🍒 BAB 18🍒

149 14 0
                                    

Wawan dan juga Agus ini berada di pantry, keduanya baru saja selesai mengerjakan job mereka masing-masing. Kini sedang sibuk mengobrol sambil meminum teh.

"Katanya si Echa mau dipindahin?" Wawan bertanya kepada Agus dengan logat Betawi yang sangat khas.

Agus menganggukkan kepalanya, kemudian menjawab pertanyaan Wawan. "Iya, katanya mau dipindahin di pabrik pusat di Cikarang."

"Pabrik pusat di sana kan Kayaknya udah banyak deh ob-nya. Karena kan di sana emang nggak perlu banyak OB, lagian kalau Echa ke sana, paling dia kerjaannya di dapur.

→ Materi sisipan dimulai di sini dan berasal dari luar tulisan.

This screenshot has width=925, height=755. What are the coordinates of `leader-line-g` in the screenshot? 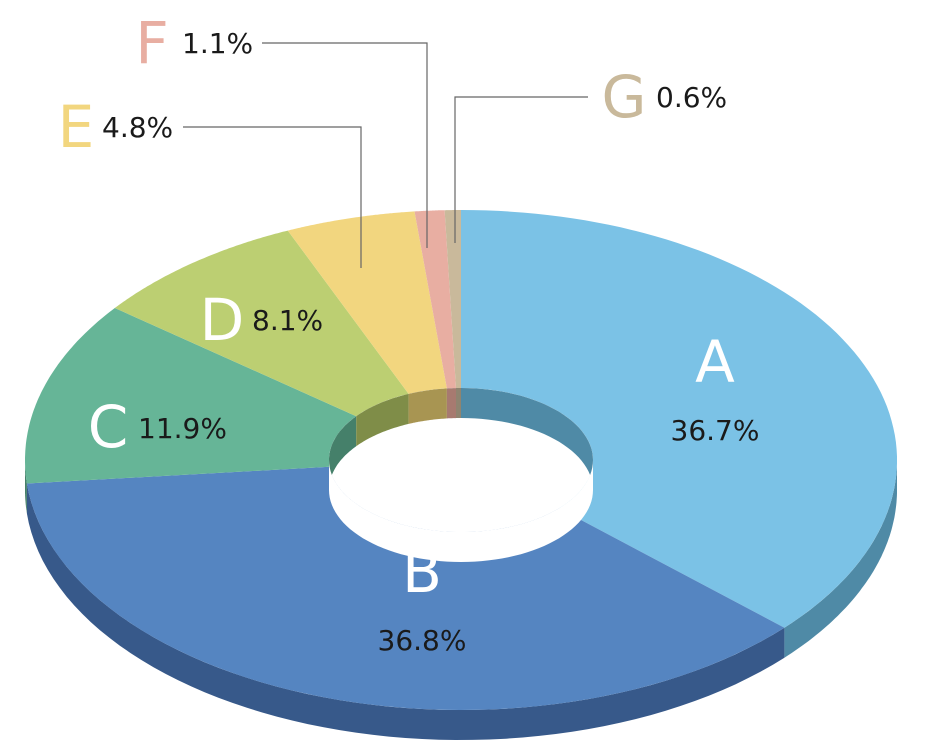 It's located at (521, 170).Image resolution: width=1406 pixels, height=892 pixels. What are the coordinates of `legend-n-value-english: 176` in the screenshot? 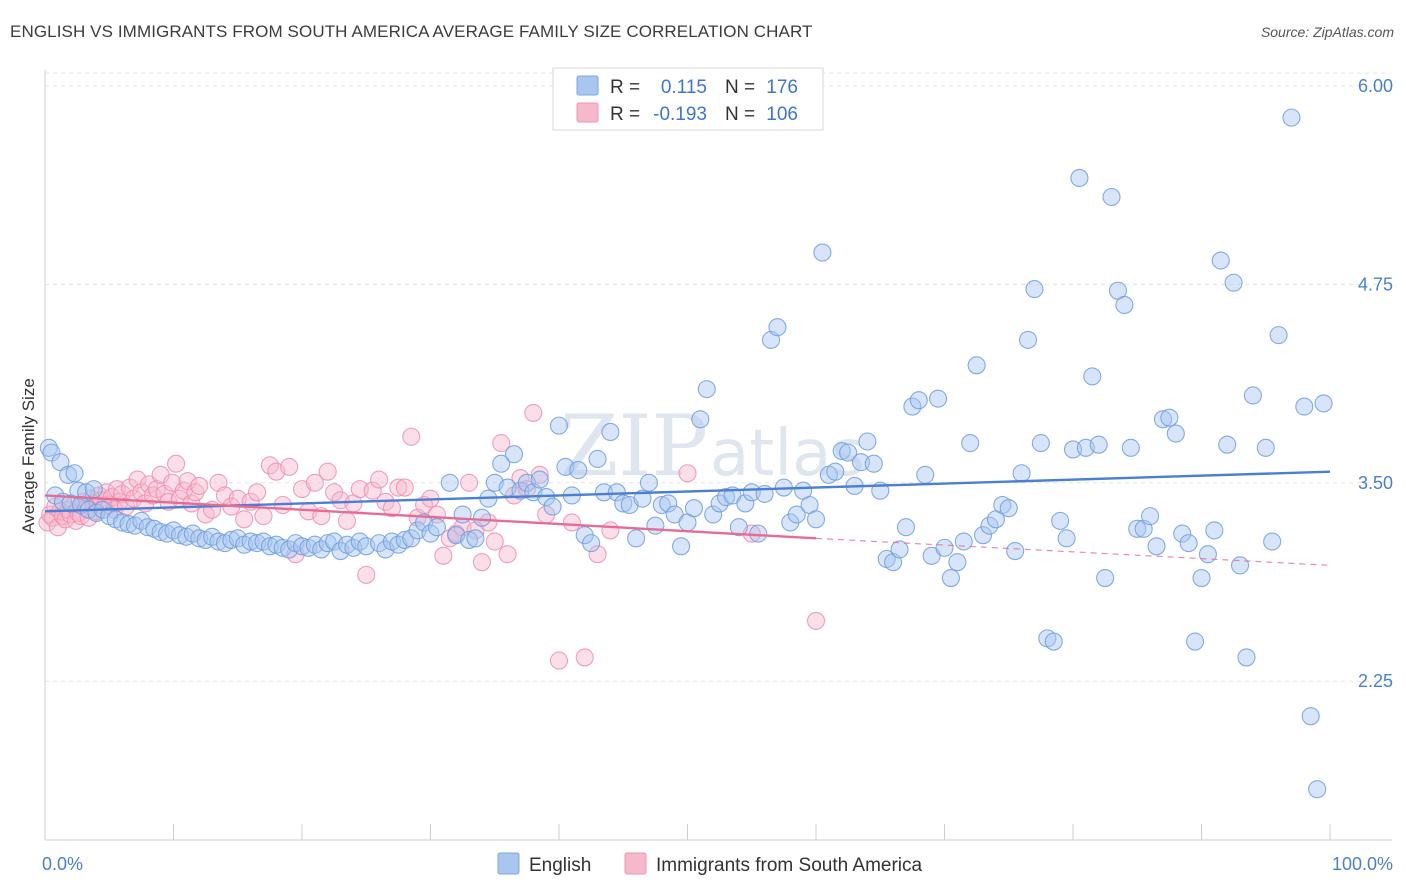 It's located at (782, 88).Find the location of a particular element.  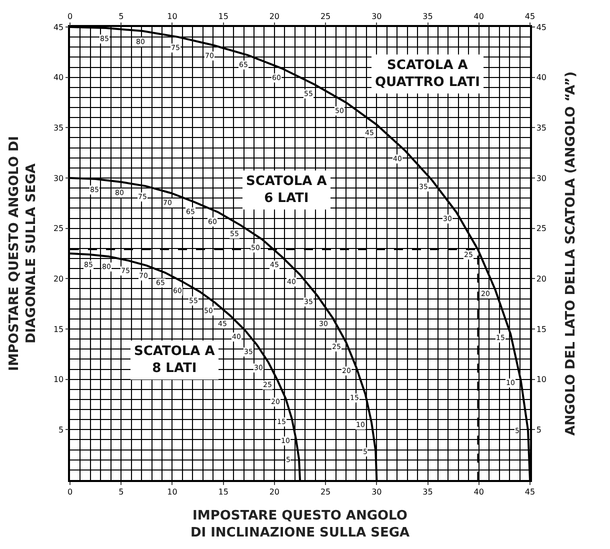

x-axis-title: IMPOSTARE QUESTO ANGOLO DI INCLINAZIONE SULLA SEGA is located at coordinates (300, 524).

Bantuin masak-masak untuk karyawan di sana."

Tidak lama Gadis itu berjalan masuk ke dalam. dia melangkahkan kakinya dengan gontai dan lemas, kemudian duduk di kursi yang berada antara Agus dan juga Wawan.

Wawan melirik pada Agus, kemudian meminta pria itu bertanya kepada Echa dengan cara menggerakkan bola matanya.

"Lo jadi pindah ca?" Agus bertanya kepada Eca.

"Iya jadi," jawab aja singkat kemudian merebahkan kepalanya di atas meja.

"Kenapa muka Lo lesu begitu?" Wawan bertanya karena melihat Echa yang benar-benar menyedihkan menurutnya.

"Tadi aku nyoba nego ke Pak Bagas. Aku minta untuk pindah 3 minggu lagi. tapi Pak Bagas nolak, katanya surat perpindahannya udah dikirim Jadi udah nggak bisa ada negosiasi lagi."

"Ya gimana, namanya juga udah dikirim suratnya. Ya udah lo jalanin aja dulu." Wawan katakan itu sebenarnya untuk membuat perasaan aja menjadi lebih baik.

"Tapi bang, masalahnya itu hari Rabu 2 minggu lagi, Ibu itu ada periksa, sama cuci darah. takutnya kalau berangkat dari sana terlalu jauh. Kasihan Ibu kelamaan di jalan." Echa mengungkapkan alasan kesedihannya. Karena jika memang ini hanya tentang dirinya saja itu tak terlalu masalah.

Yuji juga jadi iba melihat Echa. Tapi dalam posisinya saat ini dia tidak bisa melakukan apapun. "Terus gimana? Lo mau gue temenin nanti?"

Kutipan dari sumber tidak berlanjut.